The large number of obliquity cycles without new interglacials prior to the MPT in our results, which did not show up in T17, can be understood as follows: The deconvolution29 of benthic δ18O showed that prior to the MPT only 20% of the long-term signal (41-kyr running mean) has been caused by sea level or ice volume (δ18Osw), rising to 50% during glacial maxima after the MPT, while the dominant part of the change in benthic δ18O has been caused by ocean temperature variations (Fig. 2d). Furthermore, the fraction of ice volume changes based on North America and Eurasia was falling to 50% during sustained long interglacials prior to the MPT, while it stayed around 85% during the last 1 Myr (Fig. 2c). In other words, prior to the MPT the relatively large anomalies in the LR04 benthic δ18O (from which a regular pattern of interglacials has been detected in T17) transform into rather small anomalies in the northern hemispheric ice-volume changes outside of Greenland. Thus, the detrending of the LR04 δ18O applied in T17 is according to our results too imprecise to correct as suggested for the effects of deep ocean temperature and ice volume in Antarctica and Greenland (Fig. 4b). By our definition, this turns the obliquity cycles containing MIS 55, 61, 65, 71, 79, 93, and 101 into periods without the onset of a new interglacial.
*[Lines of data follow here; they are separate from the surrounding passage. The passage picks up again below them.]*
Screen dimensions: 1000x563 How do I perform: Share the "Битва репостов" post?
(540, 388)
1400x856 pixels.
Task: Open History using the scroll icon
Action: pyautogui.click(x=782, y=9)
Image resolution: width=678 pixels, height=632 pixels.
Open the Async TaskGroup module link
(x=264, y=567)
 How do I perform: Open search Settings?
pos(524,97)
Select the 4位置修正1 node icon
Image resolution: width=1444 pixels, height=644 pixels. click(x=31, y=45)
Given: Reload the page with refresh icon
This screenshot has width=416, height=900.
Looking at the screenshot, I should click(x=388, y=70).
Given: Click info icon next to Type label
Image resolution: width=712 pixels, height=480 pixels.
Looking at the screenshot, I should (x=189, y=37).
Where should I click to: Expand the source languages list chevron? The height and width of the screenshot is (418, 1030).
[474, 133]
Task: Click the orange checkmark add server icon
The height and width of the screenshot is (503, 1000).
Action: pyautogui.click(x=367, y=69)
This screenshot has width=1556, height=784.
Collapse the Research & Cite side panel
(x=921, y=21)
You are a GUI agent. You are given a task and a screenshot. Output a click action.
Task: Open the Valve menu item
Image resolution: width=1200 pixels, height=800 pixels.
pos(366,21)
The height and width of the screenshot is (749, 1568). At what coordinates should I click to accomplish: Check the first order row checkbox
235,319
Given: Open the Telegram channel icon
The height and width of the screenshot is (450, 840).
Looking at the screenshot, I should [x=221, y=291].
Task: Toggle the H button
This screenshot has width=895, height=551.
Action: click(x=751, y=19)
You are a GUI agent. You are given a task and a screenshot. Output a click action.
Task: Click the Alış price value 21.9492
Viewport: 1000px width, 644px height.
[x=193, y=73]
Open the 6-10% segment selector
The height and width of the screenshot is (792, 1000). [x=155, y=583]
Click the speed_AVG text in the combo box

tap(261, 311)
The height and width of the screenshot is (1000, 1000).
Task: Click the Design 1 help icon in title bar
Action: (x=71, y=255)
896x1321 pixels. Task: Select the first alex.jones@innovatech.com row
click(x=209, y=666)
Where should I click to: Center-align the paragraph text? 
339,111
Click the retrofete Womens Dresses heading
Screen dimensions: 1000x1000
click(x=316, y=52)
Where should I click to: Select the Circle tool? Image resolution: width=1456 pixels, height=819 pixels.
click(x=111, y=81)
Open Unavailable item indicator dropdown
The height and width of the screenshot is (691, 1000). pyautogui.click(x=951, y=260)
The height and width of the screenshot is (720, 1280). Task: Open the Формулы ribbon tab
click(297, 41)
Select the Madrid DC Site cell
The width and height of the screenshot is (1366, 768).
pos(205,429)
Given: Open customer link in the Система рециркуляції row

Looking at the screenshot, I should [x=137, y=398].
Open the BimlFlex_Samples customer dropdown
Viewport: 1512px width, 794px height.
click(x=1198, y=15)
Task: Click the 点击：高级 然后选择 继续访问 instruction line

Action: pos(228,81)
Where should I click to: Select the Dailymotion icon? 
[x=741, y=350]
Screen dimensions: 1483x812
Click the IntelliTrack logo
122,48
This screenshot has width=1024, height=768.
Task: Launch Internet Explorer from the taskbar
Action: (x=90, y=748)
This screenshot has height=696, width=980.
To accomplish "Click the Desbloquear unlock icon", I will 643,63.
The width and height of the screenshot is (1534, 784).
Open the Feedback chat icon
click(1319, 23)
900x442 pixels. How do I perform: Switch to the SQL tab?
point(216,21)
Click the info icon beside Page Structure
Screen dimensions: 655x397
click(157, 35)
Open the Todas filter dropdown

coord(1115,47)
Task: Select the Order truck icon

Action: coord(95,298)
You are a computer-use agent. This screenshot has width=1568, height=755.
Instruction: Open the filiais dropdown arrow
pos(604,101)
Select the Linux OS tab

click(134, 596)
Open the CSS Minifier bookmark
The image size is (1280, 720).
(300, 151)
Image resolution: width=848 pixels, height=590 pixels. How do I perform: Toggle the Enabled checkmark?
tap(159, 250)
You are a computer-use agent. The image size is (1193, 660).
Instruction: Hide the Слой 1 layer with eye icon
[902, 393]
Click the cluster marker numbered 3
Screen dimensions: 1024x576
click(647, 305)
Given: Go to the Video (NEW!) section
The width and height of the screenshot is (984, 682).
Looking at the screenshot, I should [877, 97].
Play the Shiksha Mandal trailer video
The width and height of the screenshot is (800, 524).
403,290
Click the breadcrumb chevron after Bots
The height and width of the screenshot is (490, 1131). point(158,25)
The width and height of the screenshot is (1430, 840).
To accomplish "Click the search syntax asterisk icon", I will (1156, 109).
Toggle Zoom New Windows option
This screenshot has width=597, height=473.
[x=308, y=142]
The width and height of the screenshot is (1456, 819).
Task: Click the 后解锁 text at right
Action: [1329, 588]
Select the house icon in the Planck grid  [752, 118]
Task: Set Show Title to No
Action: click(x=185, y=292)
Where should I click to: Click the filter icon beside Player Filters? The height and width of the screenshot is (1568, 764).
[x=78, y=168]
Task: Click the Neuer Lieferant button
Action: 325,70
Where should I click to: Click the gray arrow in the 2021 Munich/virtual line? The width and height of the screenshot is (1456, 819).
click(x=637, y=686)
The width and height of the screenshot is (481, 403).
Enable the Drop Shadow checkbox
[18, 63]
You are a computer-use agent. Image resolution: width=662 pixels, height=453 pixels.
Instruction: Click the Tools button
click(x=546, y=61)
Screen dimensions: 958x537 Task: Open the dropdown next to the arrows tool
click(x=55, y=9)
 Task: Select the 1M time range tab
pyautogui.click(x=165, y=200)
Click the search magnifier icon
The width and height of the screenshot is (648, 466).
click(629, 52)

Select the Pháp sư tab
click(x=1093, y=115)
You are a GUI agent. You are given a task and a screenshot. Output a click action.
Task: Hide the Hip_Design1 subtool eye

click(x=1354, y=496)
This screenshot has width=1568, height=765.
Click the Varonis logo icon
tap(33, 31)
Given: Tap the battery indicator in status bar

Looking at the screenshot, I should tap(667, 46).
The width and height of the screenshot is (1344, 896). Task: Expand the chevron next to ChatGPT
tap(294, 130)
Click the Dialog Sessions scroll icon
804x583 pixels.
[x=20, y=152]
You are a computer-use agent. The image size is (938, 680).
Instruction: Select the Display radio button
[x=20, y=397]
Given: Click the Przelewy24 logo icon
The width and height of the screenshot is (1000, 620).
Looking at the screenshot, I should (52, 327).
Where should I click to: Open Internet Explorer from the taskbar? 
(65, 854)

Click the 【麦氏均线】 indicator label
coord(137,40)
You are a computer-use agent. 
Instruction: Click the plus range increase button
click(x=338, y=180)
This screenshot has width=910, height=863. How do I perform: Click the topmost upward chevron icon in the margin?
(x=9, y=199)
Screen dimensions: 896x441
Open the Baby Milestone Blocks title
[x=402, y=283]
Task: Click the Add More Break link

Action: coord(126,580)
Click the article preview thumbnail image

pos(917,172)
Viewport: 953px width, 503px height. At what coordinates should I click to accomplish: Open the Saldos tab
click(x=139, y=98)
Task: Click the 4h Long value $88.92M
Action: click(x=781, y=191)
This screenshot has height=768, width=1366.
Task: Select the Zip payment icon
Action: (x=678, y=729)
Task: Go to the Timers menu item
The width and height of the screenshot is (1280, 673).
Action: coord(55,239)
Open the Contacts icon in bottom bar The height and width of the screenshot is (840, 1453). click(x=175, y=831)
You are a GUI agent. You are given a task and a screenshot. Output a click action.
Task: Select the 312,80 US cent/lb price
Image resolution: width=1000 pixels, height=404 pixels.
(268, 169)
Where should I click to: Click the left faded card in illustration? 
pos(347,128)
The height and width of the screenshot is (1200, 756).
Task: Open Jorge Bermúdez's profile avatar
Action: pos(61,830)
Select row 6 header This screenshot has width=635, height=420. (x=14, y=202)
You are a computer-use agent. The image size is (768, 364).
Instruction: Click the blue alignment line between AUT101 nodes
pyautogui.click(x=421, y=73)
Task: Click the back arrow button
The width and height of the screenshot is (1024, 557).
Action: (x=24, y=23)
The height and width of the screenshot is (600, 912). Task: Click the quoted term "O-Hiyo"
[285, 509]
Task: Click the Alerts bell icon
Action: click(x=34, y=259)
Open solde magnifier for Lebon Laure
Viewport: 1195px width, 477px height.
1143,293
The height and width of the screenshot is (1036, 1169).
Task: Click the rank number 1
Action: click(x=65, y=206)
Skipped terminations identified previously for the last 2 Myr20 are by definition related to an obliquity cycle without an interglacial. Therefore, they can be considered as a negative interglacial detector (blue diamonds above Fig. 2a), and we find a huge overlap between the different approaches, but not identical results. This alternative analysis20 was based on benthic δ18O records different from those used in T17, plotted on an age model which is independent of orbital assumptions to avoid circular reasoning and solely based on an own definition of terminations. Thus, identified terminations (that subsequently led into a new interglacial) or skipped terminations (that failed to lead to a new interglacial) are in detail based on different criteria.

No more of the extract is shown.